Il mito del teatro è difficile, molto complesso, non è necessario conoscerlo per andare a teatro, ma molti sono di-stratti, perché bisogna impegnarsi, che vuol dire darsi in pegno. È più facile qualcosa in cui non ci si deve dare in pegno. A teatro, invece, bisogna darsi in pegno per performare una narrazione che si modifica sempre a seconda di come tu, spettatore, sei. Il cinema, che è un’altra forma d’arte simile alla pittura, non si modifica, e quindi non richiede che tu ti dia in pegno. Se lo vuoi partecipare, puoi farlo, ma in una solitudine assoluta. Il teatro no, ha bisogno dell’essere con, uno con l’opera.

Oscar Wilde diceva che nessun artista è mai morboso: può spiegarci più in dettaglio che significa?

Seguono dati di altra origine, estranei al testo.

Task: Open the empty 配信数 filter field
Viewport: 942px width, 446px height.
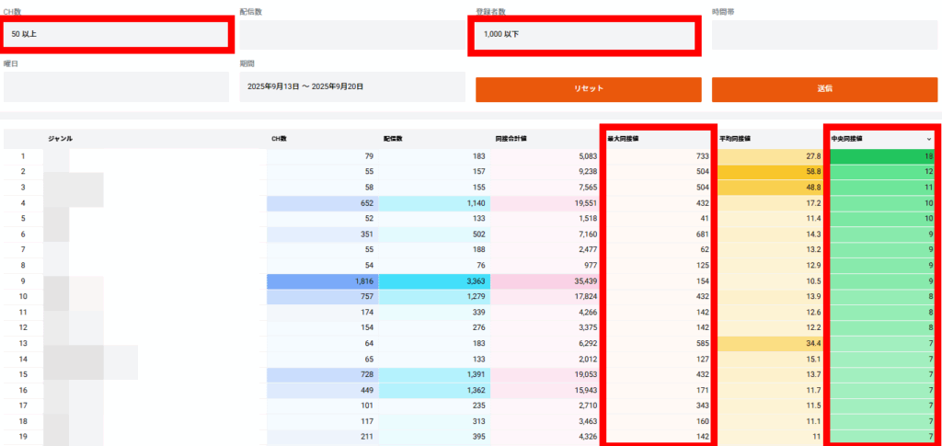Action: [351, 34]
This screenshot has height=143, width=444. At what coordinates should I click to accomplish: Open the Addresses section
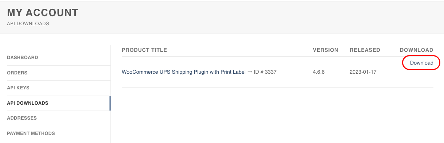coord(22,118)
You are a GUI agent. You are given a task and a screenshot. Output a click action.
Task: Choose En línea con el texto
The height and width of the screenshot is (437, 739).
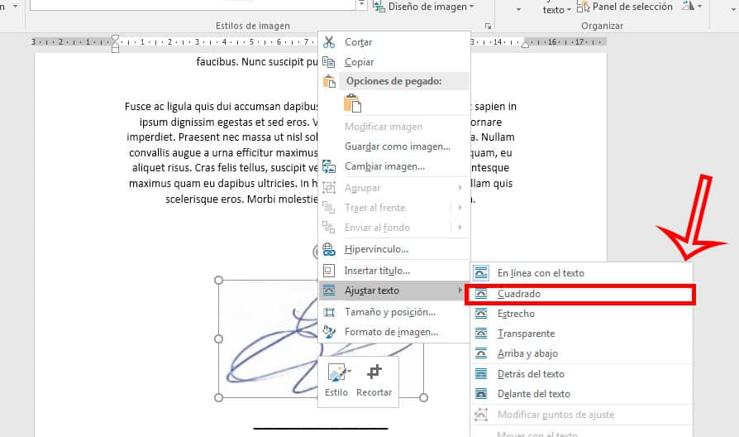point(540,273)
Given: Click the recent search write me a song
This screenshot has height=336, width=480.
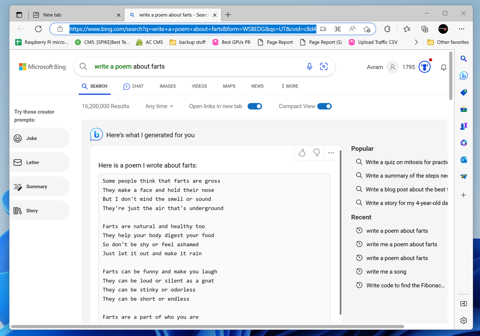Looking at the screenshot, I should point(386,271).
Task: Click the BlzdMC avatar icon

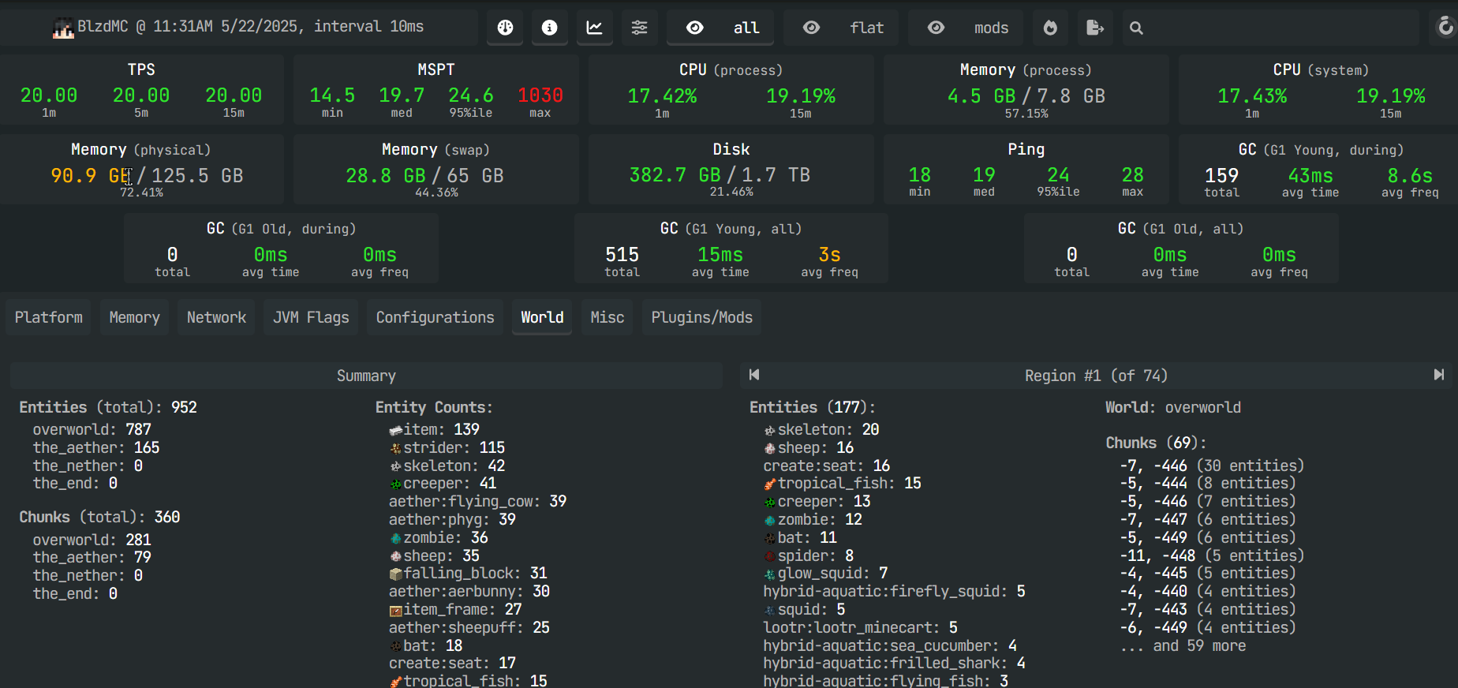Action: pyautogui.click(x=63, y=28)
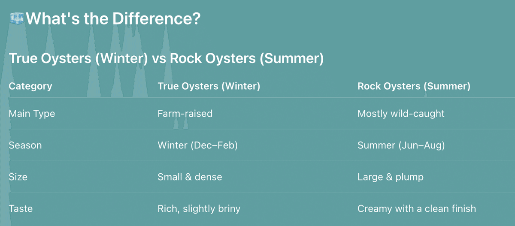This screenshot has height=226, width=515.
Task: Click the Season row label
Action: [x=25, y=145]
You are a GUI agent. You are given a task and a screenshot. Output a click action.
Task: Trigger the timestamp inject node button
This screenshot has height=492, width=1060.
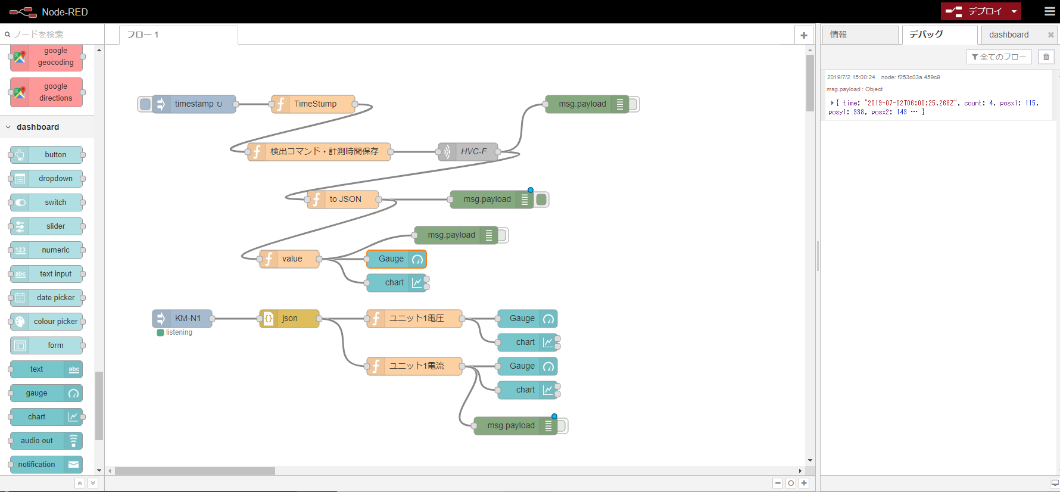tap(145, 104)
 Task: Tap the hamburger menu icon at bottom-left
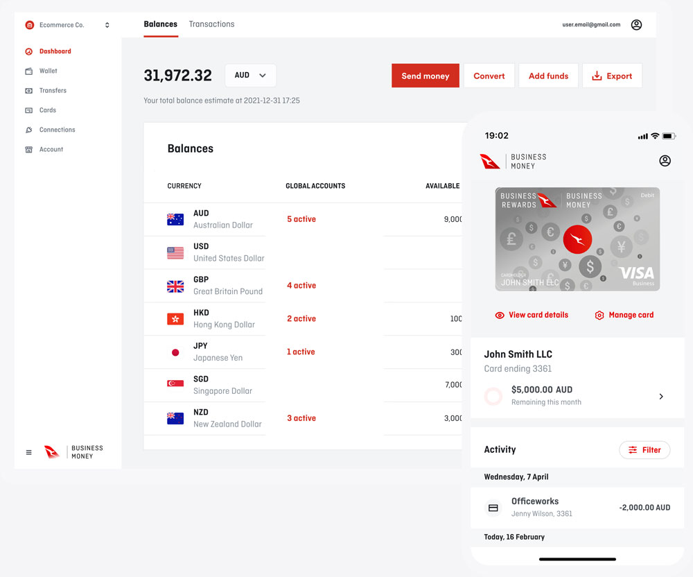tap(29, 452)
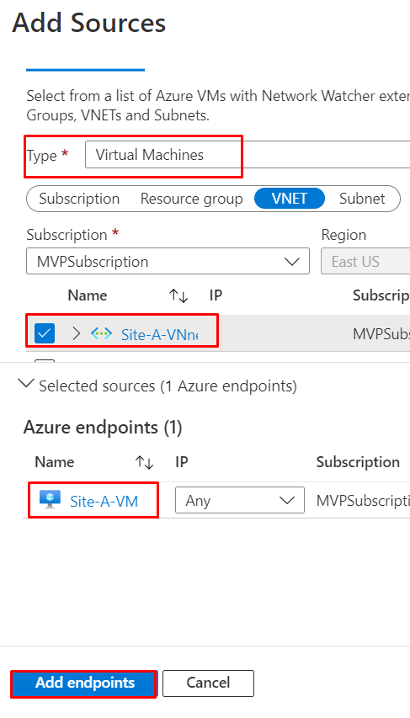Open the Type dropdown Virtual Machines
410x718 pixels.
click(248, 155)
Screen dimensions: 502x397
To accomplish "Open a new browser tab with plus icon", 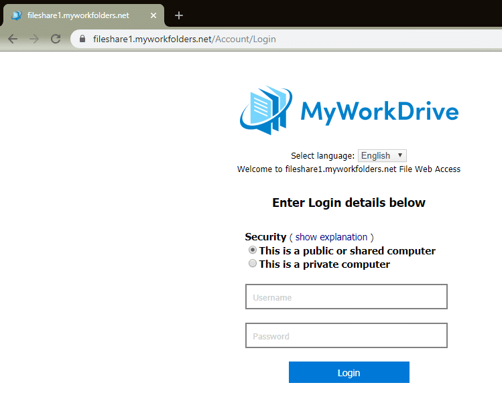I will pos(178,15).
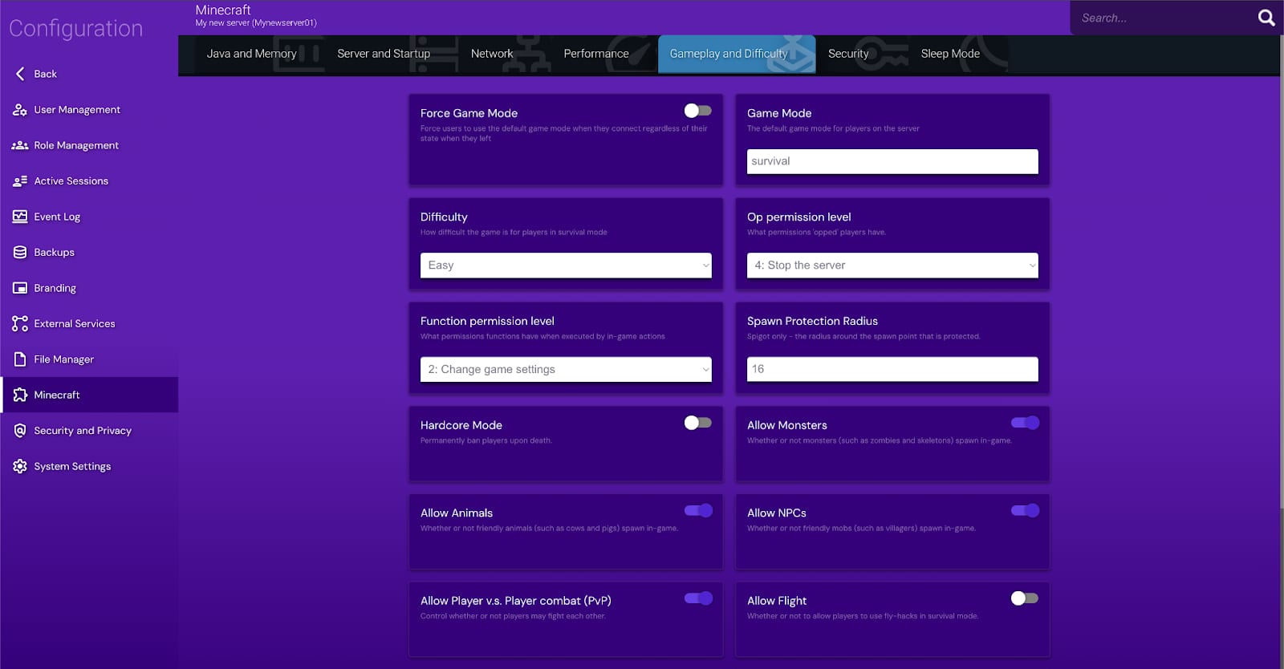Click the Spawn Protection Radius input field

coord(892,369)
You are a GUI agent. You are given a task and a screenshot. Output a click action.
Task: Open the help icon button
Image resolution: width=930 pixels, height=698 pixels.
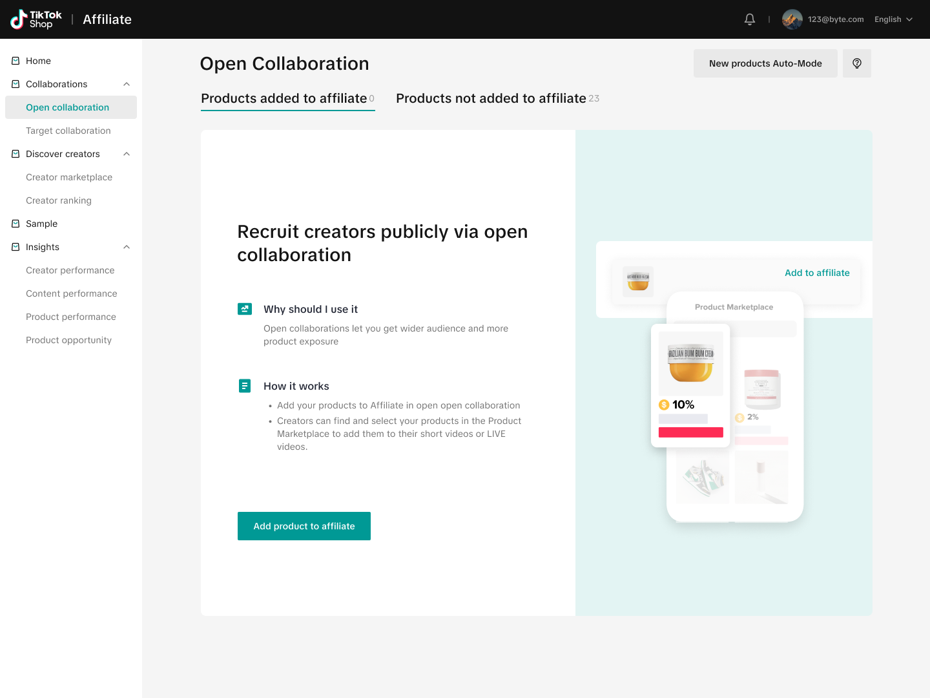click(x=856, y=63)
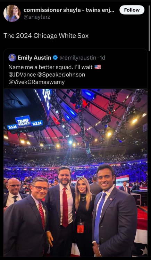Select the commissioner shayla display name

[x=69, y=10]
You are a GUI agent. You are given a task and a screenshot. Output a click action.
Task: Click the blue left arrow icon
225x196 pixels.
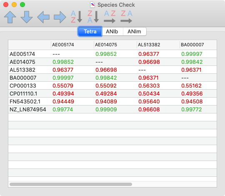point(43,17)
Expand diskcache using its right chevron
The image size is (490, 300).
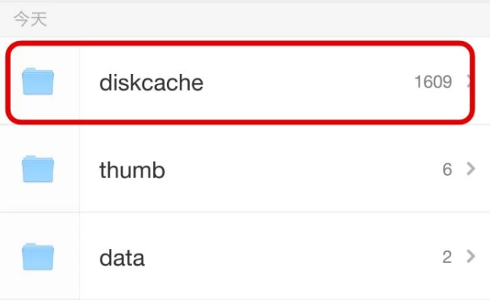click(x=469, y=81)
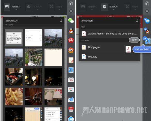Screen dimensions: 151x121
Task: Open NetEase Cloud Music red icon
Action: click(x=71, y=40)
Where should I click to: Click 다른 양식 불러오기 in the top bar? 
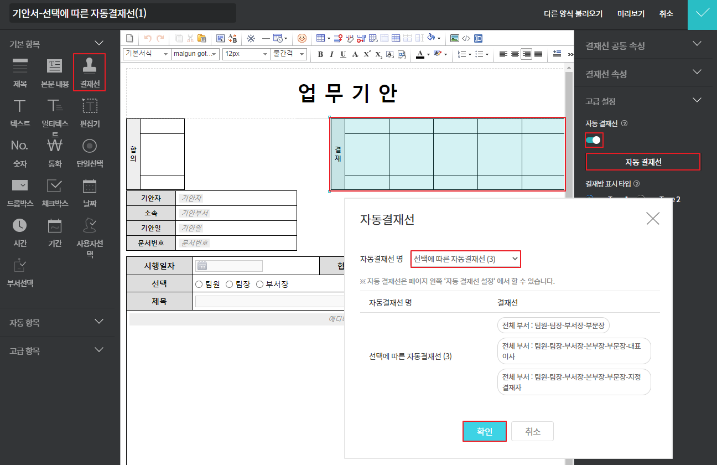[573, 14]
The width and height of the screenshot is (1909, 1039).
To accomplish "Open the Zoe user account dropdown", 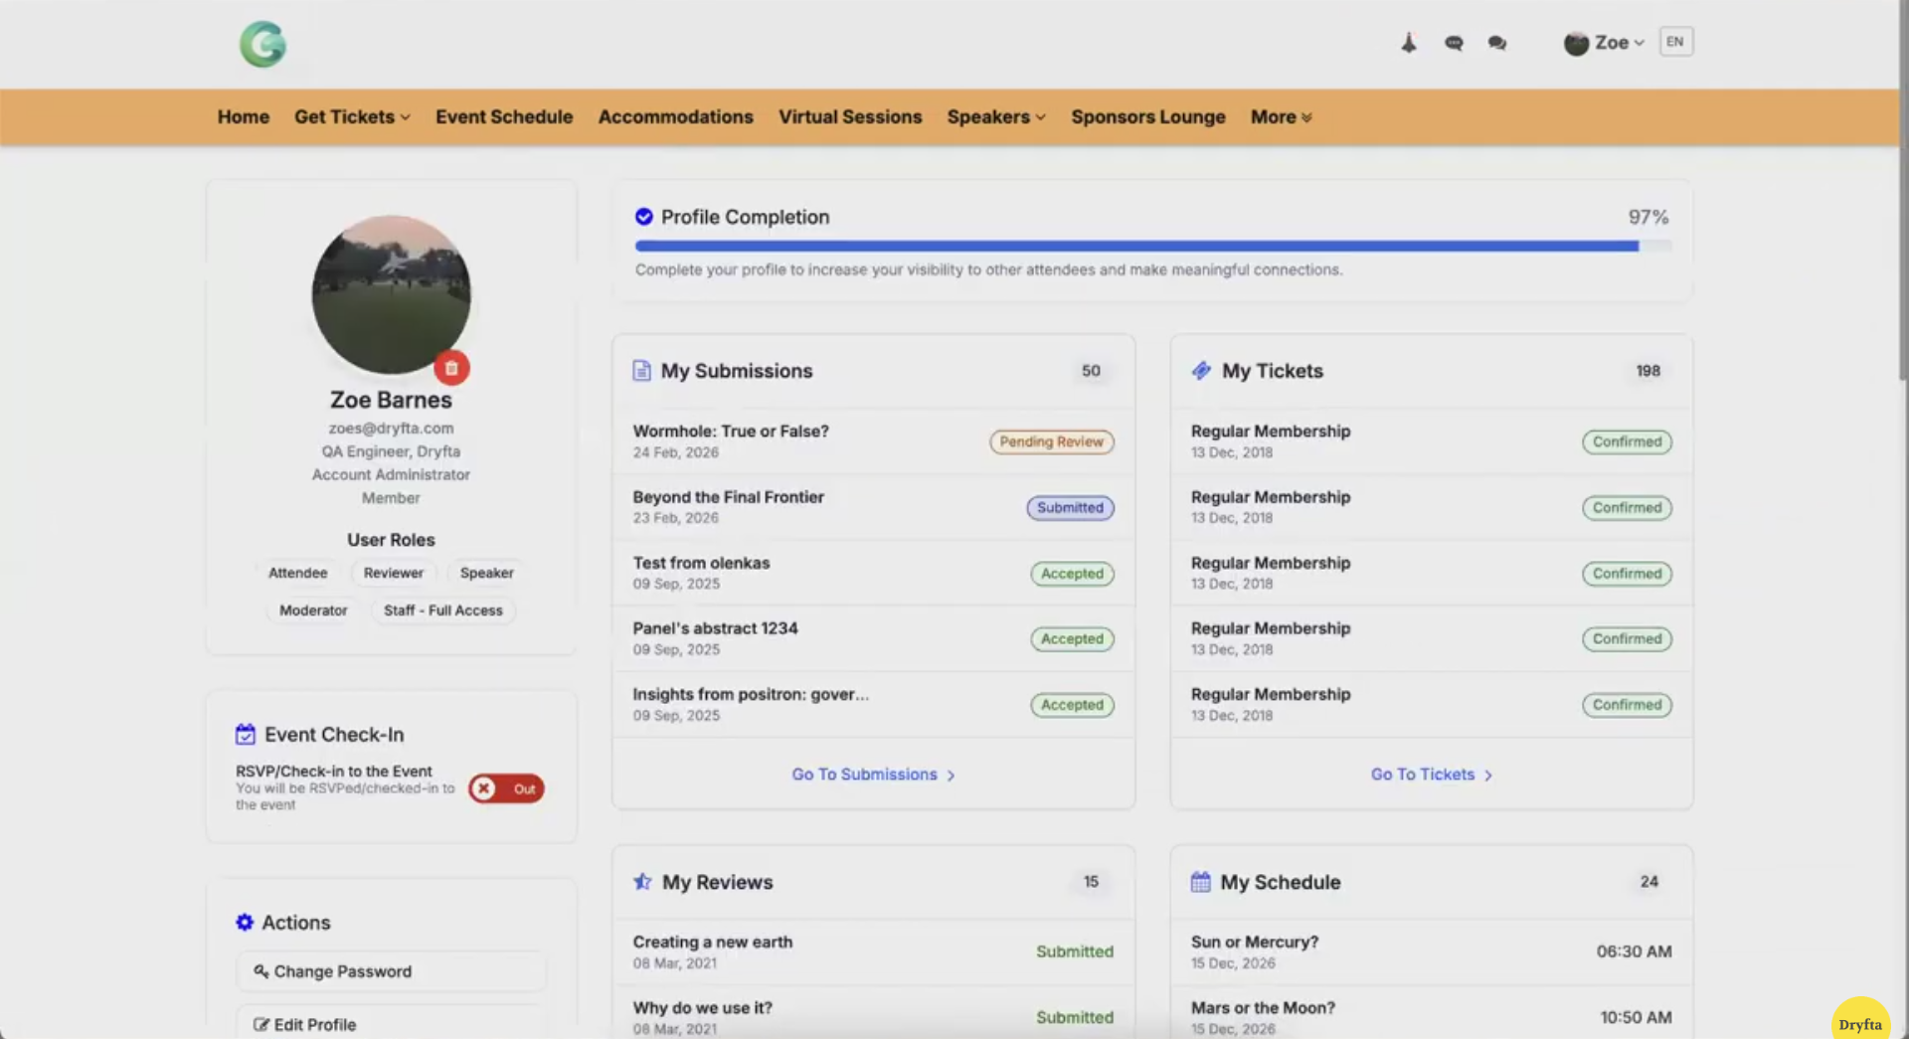I will click(x=1605, y=43).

L’arte non è mai morbosa, nella vita un individuo può essere morboso, mi auguro per lui che lo sia. Probabilmente la vita è un morbo, per cui perché noi non dovremmo essere morbosi? È bello essere gelosi, cattivi, invidiosi, pigri- qualunque cosa, in fondo, con moderazione. Stanotte, in televisione, c’era un processo a un camorrista e, come testimoni, erano presenti altri camorristi. Ho acceso nel momento in cui dichiarava di aver ucciso quarantasette persone, un fatto per lui normale, un lavoro per conto di un boss.

A me sembra che, oltre al teatro, le persone siano un mistero.

Il teatro è un mistero, le persone non lo sono. Il mistero, per le persone, è che non siano un mistero. Sono banali. C’è una sola cosa che conta, l’amore, il resto non conta nulla.

Il teatro sopravviverà a qualunque cosa?

Il teatro non può morire. Non succederà mai.